Пожалуйста, выведите все приведённые ниже записи строка за строкой, ничего в них не меняя.

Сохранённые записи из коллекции

══════

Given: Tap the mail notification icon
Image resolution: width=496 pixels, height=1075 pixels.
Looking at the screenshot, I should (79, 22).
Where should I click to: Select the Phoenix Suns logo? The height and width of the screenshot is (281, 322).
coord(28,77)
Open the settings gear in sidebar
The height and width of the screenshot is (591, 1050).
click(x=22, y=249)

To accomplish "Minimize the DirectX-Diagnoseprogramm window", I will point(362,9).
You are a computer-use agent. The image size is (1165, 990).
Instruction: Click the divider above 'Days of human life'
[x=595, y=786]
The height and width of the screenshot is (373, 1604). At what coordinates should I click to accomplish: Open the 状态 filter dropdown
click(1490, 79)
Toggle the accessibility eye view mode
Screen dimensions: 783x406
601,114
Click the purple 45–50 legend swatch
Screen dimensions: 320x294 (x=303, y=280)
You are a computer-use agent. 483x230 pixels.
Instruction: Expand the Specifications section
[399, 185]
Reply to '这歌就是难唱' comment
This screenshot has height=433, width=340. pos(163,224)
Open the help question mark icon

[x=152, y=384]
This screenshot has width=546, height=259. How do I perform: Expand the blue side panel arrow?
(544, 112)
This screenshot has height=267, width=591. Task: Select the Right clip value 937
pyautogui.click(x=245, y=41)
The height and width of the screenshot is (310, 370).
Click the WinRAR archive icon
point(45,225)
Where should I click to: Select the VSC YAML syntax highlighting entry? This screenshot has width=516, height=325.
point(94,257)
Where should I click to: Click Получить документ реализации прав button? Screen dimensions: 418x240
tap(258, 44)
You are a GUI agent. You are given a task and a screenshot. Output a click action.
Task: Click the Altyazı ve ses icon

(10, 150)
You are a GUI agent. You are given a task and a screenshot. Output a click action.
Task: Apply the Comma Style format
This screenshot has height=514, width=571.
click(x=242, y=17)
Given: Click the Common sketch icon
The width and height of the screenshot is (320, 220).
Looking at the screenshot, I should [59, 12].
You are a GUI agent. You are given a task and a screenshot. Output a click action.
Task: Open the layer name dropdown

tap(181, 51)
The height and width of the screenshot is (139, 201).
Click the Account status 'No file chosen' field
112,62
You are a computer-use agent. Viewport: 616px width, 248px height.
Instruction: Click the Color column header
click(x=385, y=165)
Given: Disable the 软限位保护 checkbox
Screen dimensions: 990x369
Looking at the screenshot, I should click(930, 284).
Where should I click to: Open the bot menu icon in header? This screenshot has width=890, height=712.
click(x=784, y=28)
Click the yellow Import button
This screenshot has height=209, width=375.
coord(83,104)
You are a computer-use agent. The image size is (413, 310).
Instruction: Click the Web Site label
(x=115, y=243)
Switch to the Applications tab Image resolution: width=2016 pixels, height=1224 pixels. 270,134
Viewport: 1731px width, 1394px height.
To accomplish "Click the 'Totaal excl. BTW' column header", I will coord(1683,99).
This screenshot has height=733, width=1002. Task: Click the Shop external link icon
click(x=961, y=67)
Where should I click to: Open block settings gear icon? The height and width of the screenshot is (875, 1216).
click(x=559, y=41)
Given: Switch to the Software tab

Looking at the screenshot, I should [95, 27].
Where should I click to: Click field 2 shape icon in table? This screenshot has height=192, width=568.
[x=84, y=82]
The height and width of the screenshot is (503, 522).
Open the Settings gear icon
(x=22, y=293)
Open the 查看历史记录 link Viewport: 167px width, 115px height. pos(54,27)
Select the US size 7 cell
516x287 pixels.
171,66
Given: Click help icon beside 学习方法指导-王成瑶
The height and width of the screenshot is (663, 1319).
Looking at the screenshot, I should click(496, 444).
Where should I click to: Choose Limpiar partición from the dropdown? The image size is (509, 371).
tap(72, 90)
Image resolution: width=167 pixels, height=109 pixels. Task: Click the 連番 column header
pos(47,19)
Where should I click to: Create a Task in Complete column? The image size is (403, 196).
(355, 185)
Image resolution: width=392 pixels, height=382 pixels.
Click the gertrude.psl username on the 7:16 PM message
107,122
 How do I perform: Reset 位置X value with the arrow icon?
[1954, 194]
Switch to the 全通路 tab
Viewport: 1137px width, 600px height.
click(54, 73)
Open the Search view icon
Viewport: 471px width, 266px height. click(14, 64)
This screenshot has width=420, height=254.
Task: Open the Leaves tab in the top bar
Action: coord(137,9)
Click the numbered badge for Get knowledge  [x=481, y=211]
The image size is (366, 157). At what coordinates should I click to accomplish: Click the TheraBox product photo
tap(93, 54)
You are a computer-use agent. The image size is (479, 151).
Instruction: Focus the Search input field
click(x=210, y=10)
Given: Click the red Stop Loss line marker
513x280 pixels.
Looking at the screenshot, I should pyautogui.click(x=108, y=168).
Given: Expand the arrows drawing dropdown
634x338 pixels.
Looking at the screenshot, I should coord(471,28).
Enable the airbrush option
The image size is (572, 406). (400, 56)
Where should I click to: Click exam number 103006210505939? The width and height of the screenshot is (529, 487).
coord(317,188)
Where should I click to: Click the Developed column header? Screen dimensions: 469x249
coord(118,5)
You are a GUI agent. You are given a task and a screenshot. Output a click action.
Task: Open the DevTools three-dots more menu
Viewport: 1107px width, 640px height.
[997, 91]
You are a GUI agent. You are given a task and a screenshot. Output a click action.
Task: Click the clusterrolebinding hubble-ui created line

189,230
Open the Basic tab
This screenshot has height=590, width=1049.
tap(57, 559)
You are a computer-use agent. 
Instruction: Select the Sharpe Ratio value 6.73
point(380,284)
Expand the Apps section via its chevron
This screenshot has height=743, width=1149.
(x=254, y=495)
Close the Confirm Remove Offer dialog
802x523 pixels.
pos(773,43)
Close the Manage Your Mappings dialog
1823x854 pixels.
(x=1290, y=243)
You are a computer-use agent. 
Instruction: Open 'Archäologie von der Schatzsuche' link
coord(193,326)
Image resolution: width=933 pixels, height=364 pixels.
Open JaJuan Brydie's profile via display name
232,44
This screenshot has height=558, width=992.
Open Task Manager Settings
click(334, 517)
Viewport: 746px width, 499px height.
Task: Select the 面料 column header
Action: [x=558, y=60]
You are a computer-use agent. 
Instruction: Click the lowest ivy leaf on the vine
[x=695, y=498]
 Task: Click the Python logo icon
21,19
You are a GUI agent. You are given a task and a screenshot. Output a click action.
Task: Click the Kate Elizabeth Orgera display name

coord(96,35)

══════

● Решение задачи:
Given: Tap the mail notification icon
Image resolution: width=496 pixels, height=1075 pixels.
Looking at the screenshot, I should (79, 22).
Where should I click to: Select the Phoenix Suns logo? The height and width of the screenshot is (281, 322).
coord(28,77)
Open the settings gear in sidebar
The height and width of the screenshot is (591, 1050).
click(x=22, y=249)

To accomplish "Minimize the DirectX-Diagnoseprogramm window", I will point(362,9).
You are a computer-use agent. The image size is (1165, 990).
Instruction: Click the divider above 'Days of human life'
[x=595, y=786]
The height and width of the screenshot is (373, 1604). At what coordinates should I click to accomplish: Open the 状态 filter dropdown
click(1490, 79)
Toggle the accessibility eye view mode
Screen dimensions: 783x406
601,114
Click the purple 45–50 legend swatch
Screen dimensions: 320x294 (x=303, y=280)
You are a computer-use agent. 483x230 pixels.
Instruction: Expand the Specifications section
[399, 185]
Reply to '这歌就是难唱' comment
This screenshot has height=433, width=340. pos(163,224)
Open the help question mark icon

[x=152, y=384]
This screenshot has width=546, height=259. How do I perform: Expand the blue side panel arrow?
(544, 112)
This screenshot has height=267, width=591. Task: Select the Right clip value 937
pyautogui.click(x=245, y=41)
The height and width of the screenshot is (310, 370).
Click the WinRAR archive icon
point(45,225)
Where should I click to: Select the VSC YAML syntax highlighting entry? This screenshot has width=516, height=325.
point(94,257)
Where should I click to: Click Получить документ реализации прав button? Screen dimensions: 418x240
tap(258, 44)
You are a GUI agent. You are given a task and a screenshot. Output a click action.
Task: Click the Altyazı ve ses icon

(10, 150)
You are a GUI agent. You are given a task and a screenshot. Output a click action.
Task: Apply the Comma Style format
This screenshot has height=514, width=571.
click(x=242, y=17)
Given: Click the Common sketch icon
The width and height of the screenshot is (320, 220).
Looking at the screenshot, I should [59, 12].
You are a GUI agent. You are given a task and a screenshot. Output a click action.
Task: Open the layer name dropdown

tap(181, 51)
The height and width of the screenshot is (139, 201).
Click the Account status 'No file chosen' field
112,62
You are a computer-use agent. Viewport: 616px width, 248px height.
Instruction: Click the Color column header
click(x=385, y=165)
Given: Disable the 软限位保护 checkbox
Screen dimensions: 990x369
Looking at the screenshot, I should click(930, 284).
Where should I click to: Open the bot menu icon in header? This screenshot has width=890, height=712.
click(x=784, y=28)
Click the yellow Import button
This screenshot has height=209, width=375.
coord(83,104)
You are a computer-use agent. The image size is (413, 310).
Instruction: Click the Web Site label
(x=115, y=243)
Switch to the Applications tab Image resolution: width=2016 pixels, height=1224 pixels. 270,134
Viewport: 1731px width, 1394px height.
To accomplish "Click the 'Totaal excl. BTW' column header", I will coord(1683,99).
This screenshot has height=733, width=1002. Task: Click the Shop external link icon
click(x=961, y=67)
Where should I click to: Open block settings gear icon? The height and width of the screenshot is (875, 1216).
click(x=559, y=41)
Given: Switch to the Software tab

Looking at the screenshot, I should [95, 27].
Where should I click to: Click field 2 shape icon in table? This screenshot has height=192, width=568.
[x=84, y=82]
The height and width of the screenshot is (503, 522).
Open the Settings gear icon
(x=22, y=293)
Open the 查看历史记录 link Viewport: 167px width, 115px height. pos(54,27)
Select the US size 7 cell
516x287 pixels.
171,66
Given: Click help icon beside 学习方法指导-王成瑶
The height and width of the screenshot is (663, 1319).
Looking at the screenshot, I should click(496, 444).
Where should I click to: Choose Limpiar partición from the dropdown? The image size is (509, 371).
tap(72, 90)
Image resolution: width=167 pixels, height=109 pixels. Task: Click the 連番 column header
pos(47,19)
Where should I click to: Create a Task in Complete column? The image size is (403, 196).
(355, 185)
Image resolution: width=392 pixels, height=382 pixels.
Click the gertrude.psl username on the 7:16 PM message
107,122
 How do I perform: Reset 位置X value with the arrow icon?
[1954, 194]
Switch to the 全通路 tab
Viewport: 1137px width, 600px height.
click(54, 73)
Open the Search view icon
Viewport: 471px width, 266px height. click(14, 64)
This screenshot has width=420, height=254.
Task: Open the Leaves tab in the top bar
Action: coord(137,9)
Click the numbered badge for Get knowledge  [x=481, y=211]
The image size is (366, 157). At what coordinates should I click to accomplish: Click the TheraBox product photo
tap(93, 54)
You are a computer-use agent. The image size is (479, 151).
Instruction: Focus the Search input field
click(x=210, y=10)
Given: Click the red Stop Loss line marker
513x280 pixels.
Looking at the screenshot, I should pyautogui.click(x=108, y=168).
Given: Expand the arrows drawing dropdown
634x338 pixels.
Looking at the screenshot, I should coord(471,28).
Enable the airbrush option
The image size is (572, 406). (400, 56)
Where should I click to: Click exam number 103006210505939? The width and height of the screenshot is (529, 487).
coord(317,188)
Where should I click to: Click the Developed column header? Screen dimensions: 469x249
coord(118,5)
You are a GUI agent. You are given a task and a screenshot. Output a click action.
Task: Open the DevTools three-dots more menu
Viewport: 1107px width, 640px height.
[997, 91]
You are a GUI agent. You are given a task and a screenshot. Output a click action.
Task: Click the clusterrolebinding hubble-ui created line

189,230
Open the Basic tab
This screenshot has height=590, width=1049.
tap(57, 559)
You are a computer-use agent. 
Instruction: Select the Sharpe Ratio value 6.73
point(380,284)
Expand the Apps section via its chevron
This screenshot has height=743, width=1149.
(x=254, y=495)
Close the Confirm Remove Offer dialog
802x523 pixels.
pos(773,43)
Close the Manage Your Mappings dialog
1823x854 pixels.
(x=1290, y=243)
You are a computer-use agent. 
Instruction: Open 'Archäologie von der Schatzsuche' link
coord(193,326)
Image resolution: width=933 pixels, height=364 pixels.
Open JaJuan Brydie's profile via display name
232,44
This screenshot has height=558, width=992.
Open Task Manager Settings
click(334, 517)
Viewport: 746px width, 499px height.
Task: Select the 面料 column header
Action: [x=558, y=60]
You are a computer-use agent. 
Instruction: Click the lowest ivy leaf on the vine
[x=695, y=498]
 Task: Click the Python logo icon
21,19
You are a GUI agent. You are given a task and a screenshot. Output a click action.
Task: Click the Kate Elizabeth Orgera display name

coord(96,35)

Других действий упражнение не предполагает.